The decision affirms an Aug. 2., 2018 ruling by Senior US District Judge Sam Sparks, who issued an order that permanently enjoined the Texas workers’ compensation commissioner from enforcing the state law and regulations that established a fee schedule for air ambulance services.
Air Evac EMS in January 2016 filed a lawsuit seeking injunctive and declaratory relief, after the Texas legislature passed a law that allowed the state Division of Workers’ Compensation to adopt regulations that establish “a fair and reasonable reimbursement amount” for air ambulance services. The law also prohibited “balance billing” by air ambulance services, meaning billing injured workers for any portion of their fees not paid by workers’ compensation carriers.

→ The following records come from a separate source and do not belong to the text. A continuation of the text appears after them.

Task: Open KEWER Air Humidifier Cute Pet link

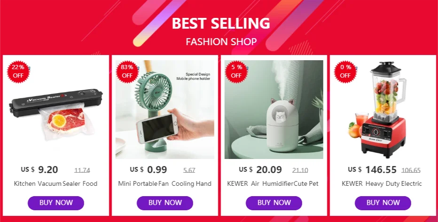Action: click(273, 184)
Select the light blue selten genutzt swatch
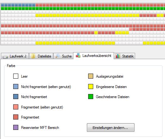Image resolution: width=165 pixels, height=139 pixels. [16, 86]
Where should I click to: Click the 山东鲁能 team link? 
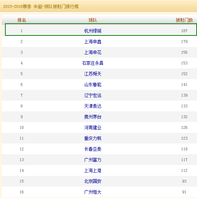pyautogui.click(x=93, y=84)
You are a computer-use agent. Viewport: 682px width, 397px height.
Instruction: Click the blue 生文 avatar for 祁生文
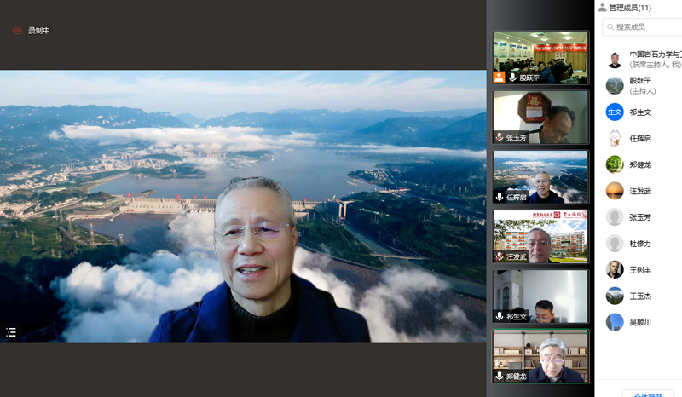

Air Evac said in its complaint that the State Office of Administrative Hearings ruled that a fair and reasonable rate was 149% of the maximum amount allowed under Medicare’s fee schedule. The company said that decision allowed it to collect from workers’ compensation carriers only a fraction of the usual amount invoiced.
Air Evac said it and its affiliates operate customized helicopters from 40 bases in Texas and must hire four pilots for each aircraft, along with a team of trained paramedics. The company said the fee caps endanger the existence of life-saving air ambulance services.

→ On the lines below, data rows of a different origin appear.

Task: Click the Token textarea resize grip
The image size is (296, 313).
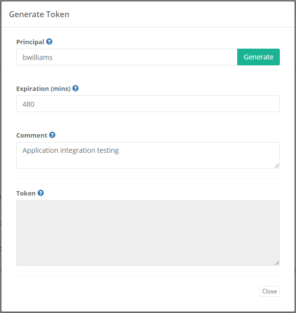Action: coord(277,263)
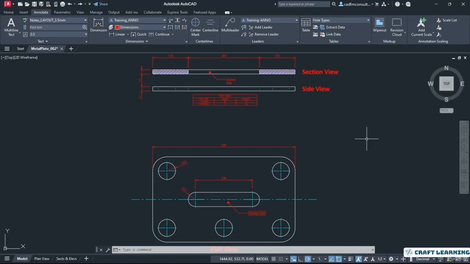The width and height of the screenshot is (470, 264).
Task: Insert a Table from ribbon
Action: pos(306,26)
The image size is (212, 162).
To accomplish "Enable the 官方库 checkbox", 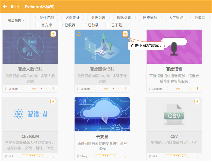I will (x=37, y=25).
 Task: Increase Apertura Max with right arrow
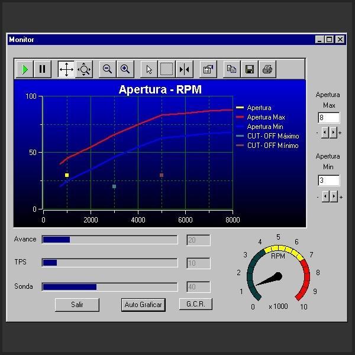coord(333,133)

Eight insurance carriers intervened in the lawsuit, including Texas Mutual, Liberty Mutual and the Hartford. They argued that the ADA prohibition against regulations on the “price” of services applies only to competitive markets, which does not exist for air ambulances.
Mary Nichols, general counsel for Texas Mutual, wrote in an editorial posted by the Claims Journal that air carriers regularly charge 500 to 700 percent of their costs and “common sense” regulations are needed to prevent unreasonable fees.
The 5th Circuit did not agree.
“A law ‘relate[s] to’ price under the ADA so long as it has a ‘connection with or reference to’ price or presents a “significant effect” on the price of air services,” the opinion says, quoting a 2014 US Supreme Court decision that concerned the ADA.
The 5th Circuit was also not persuaded by the Texas Supreme Court’s 7-2 decision in a separate case that was tried in state court. The opinion noted that only four of the justices opined that the McCarran-Ferguson Act pre-pre-empted the ADA; the other justices who joined the majority expressed a different rationale.
“We hold that the TWCA regulations concerning the reimbursement of air ambulance providers like Air Evac are preempted by the ADA, and are not saved by the McCarran–Ferguson Act,” the 5th Circuit panel concluded.